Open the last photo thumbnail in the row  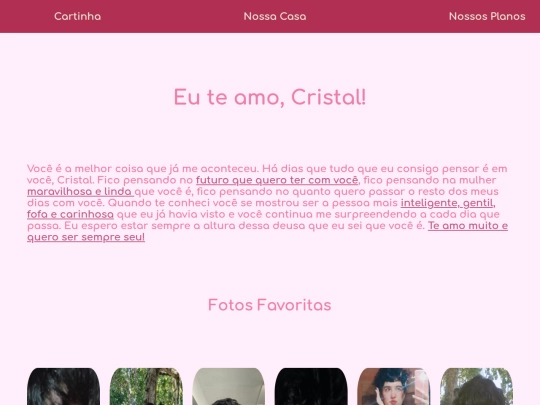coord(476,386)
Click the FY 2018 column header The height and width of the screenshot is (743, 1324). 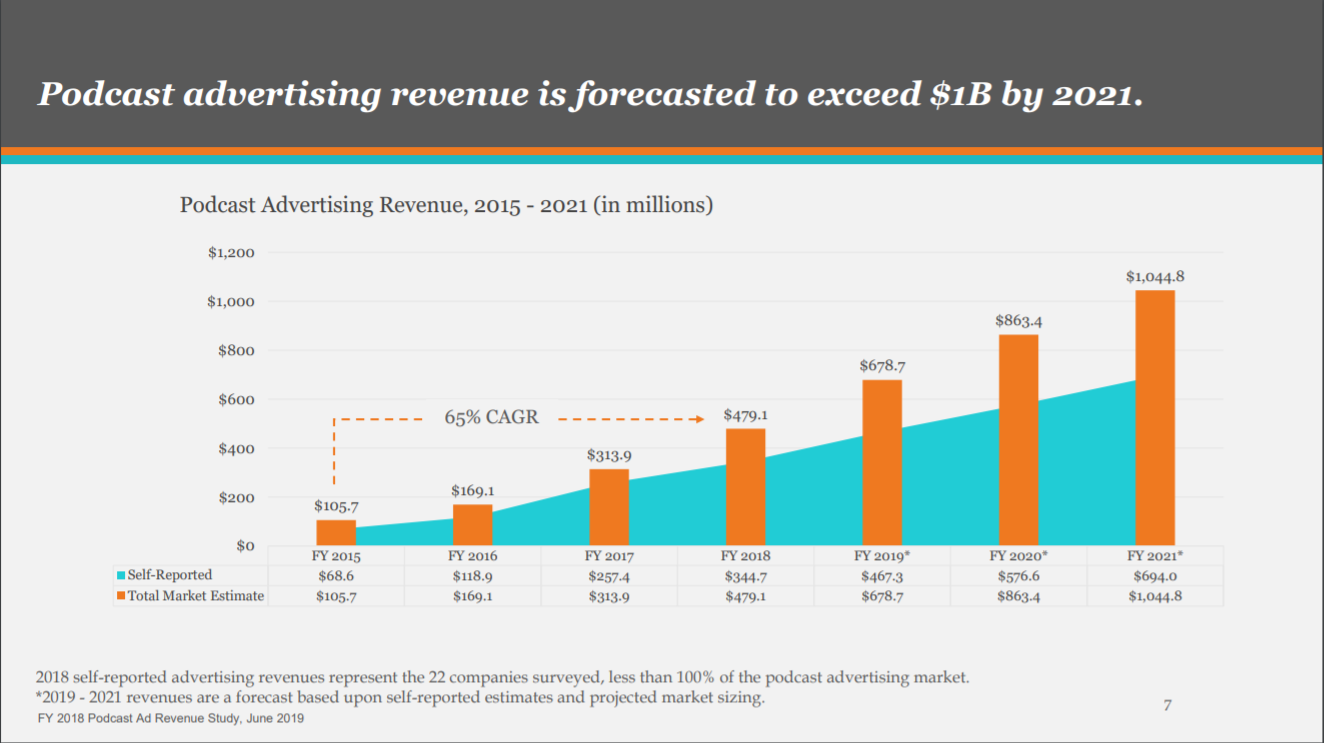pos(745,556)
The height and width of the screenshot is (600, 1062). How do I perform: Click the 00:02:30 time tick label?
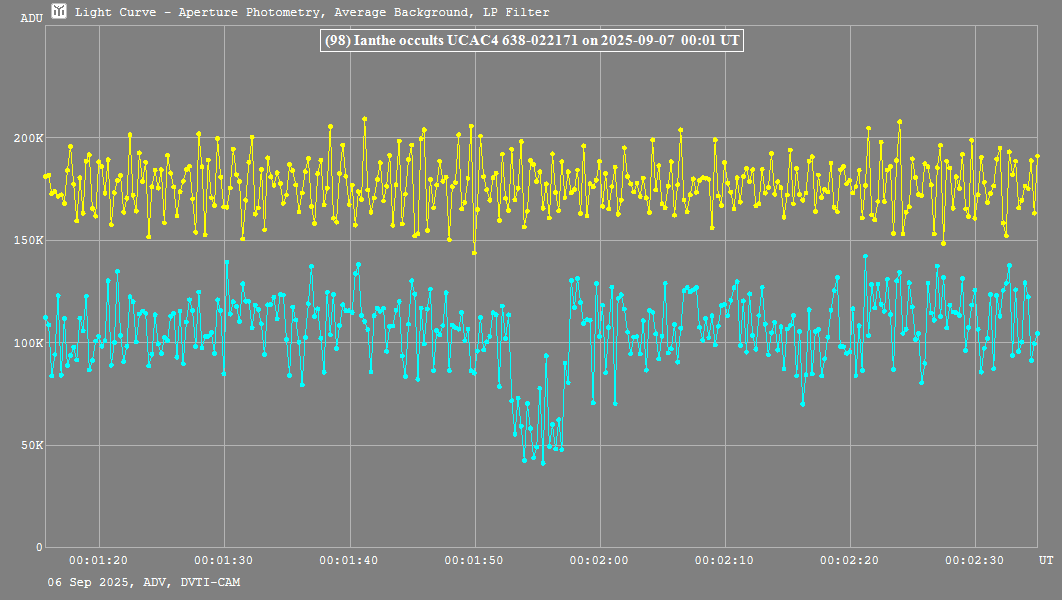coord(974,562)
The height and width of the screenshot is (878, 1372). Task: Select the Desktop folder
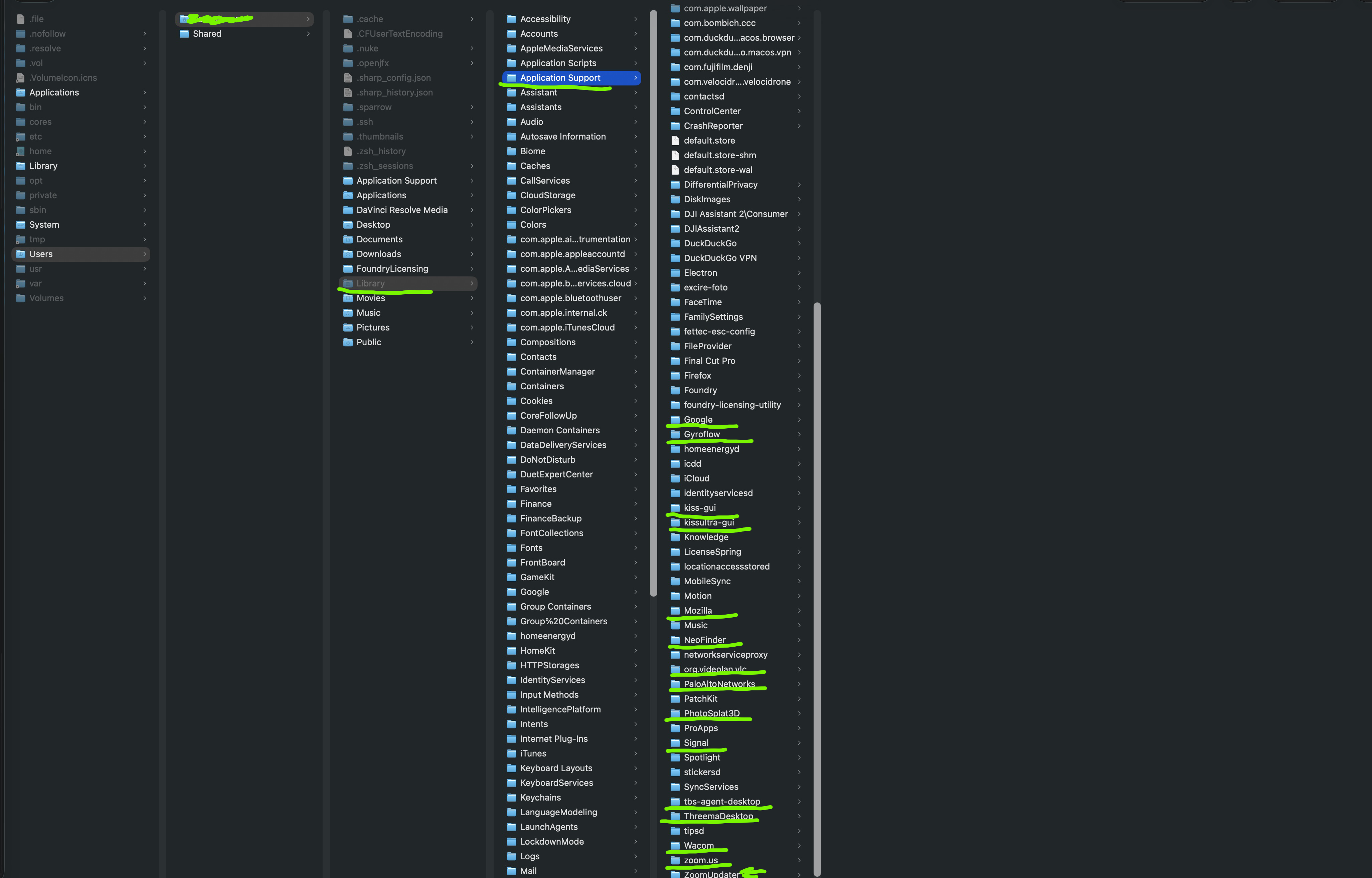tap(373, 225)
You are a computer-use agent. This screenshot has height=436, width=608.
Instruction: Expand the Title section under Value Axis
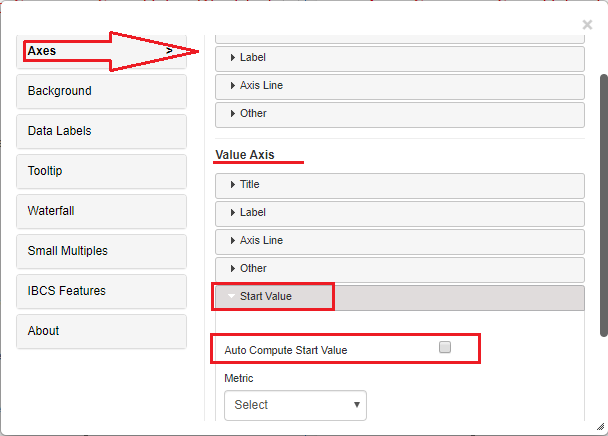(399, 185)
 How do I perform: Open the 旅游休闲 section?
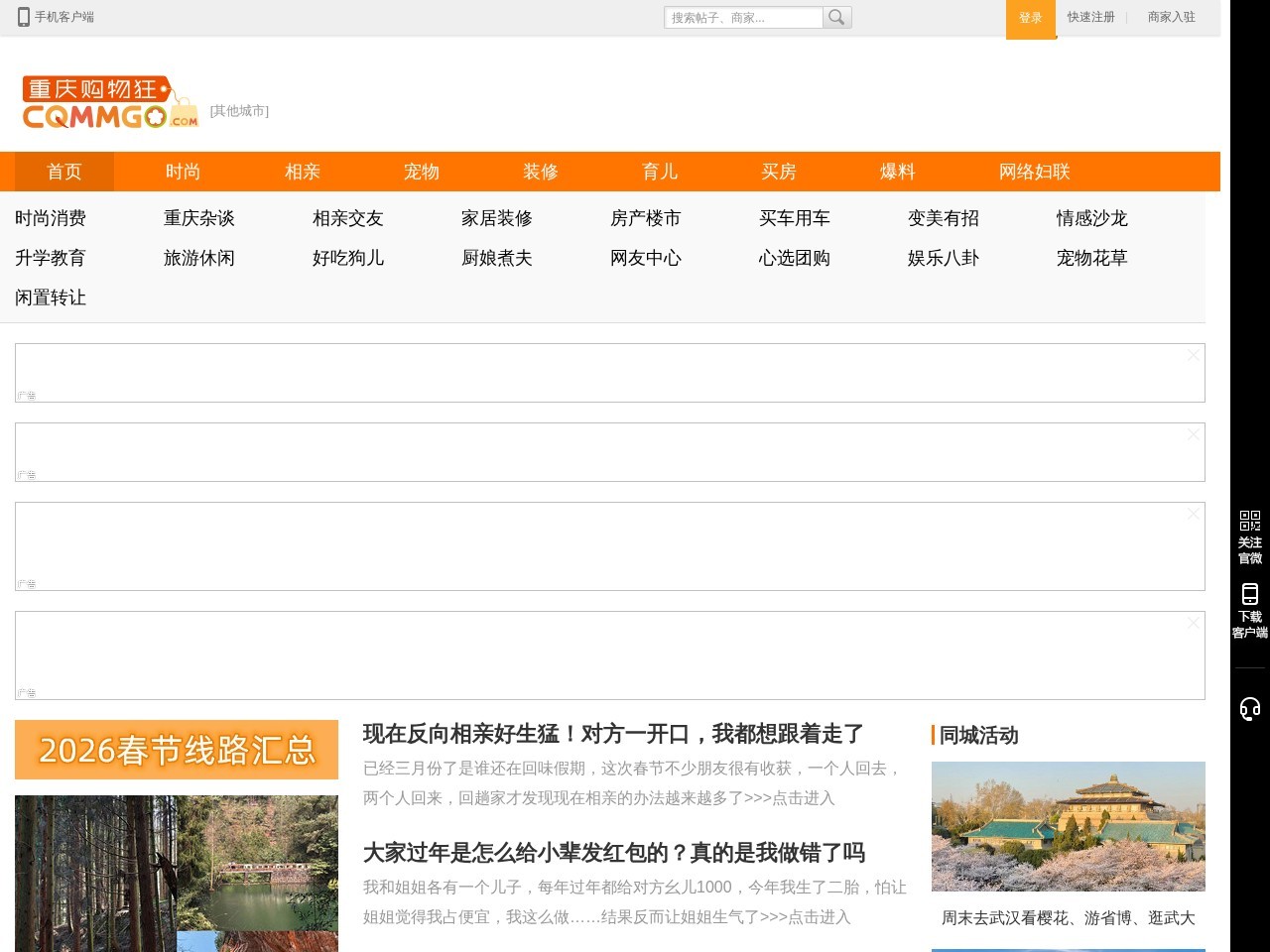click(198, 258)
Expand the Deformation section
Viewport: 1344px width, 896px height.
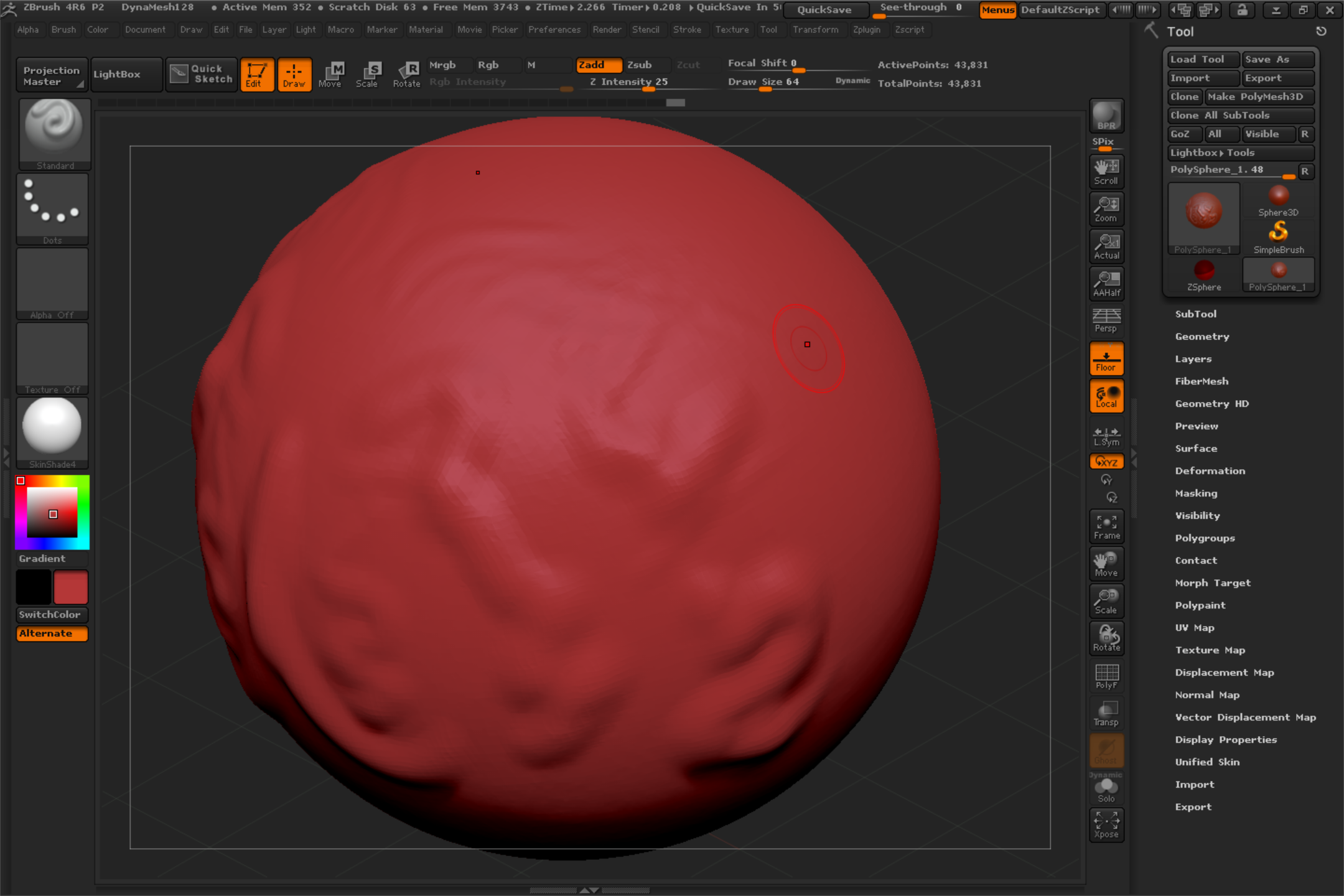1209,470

────────────────────────────────────────

## Short problem:
Turn everything from the line containing "The height and width of the screenshot is (878, 1372)." down to the line containing "click(198, 258)" into a JSON list of strings, one string per line, skipping any blank lines. Leave the pictures out of your answer.

## Final result:
[
  "The height and width of the screenshot is (878, 1372). Task: Select the Desktop folder",
  "tap(373, 225)",
  "You are a computer-use agent. This screenshot has height=436, width=608.",
  "Instruction: Expand the Title section under Value Axis",
  "(399, 185)",
  " How do I perform: Open the 旅游休闲 section?",
  "click(198, 258)"
]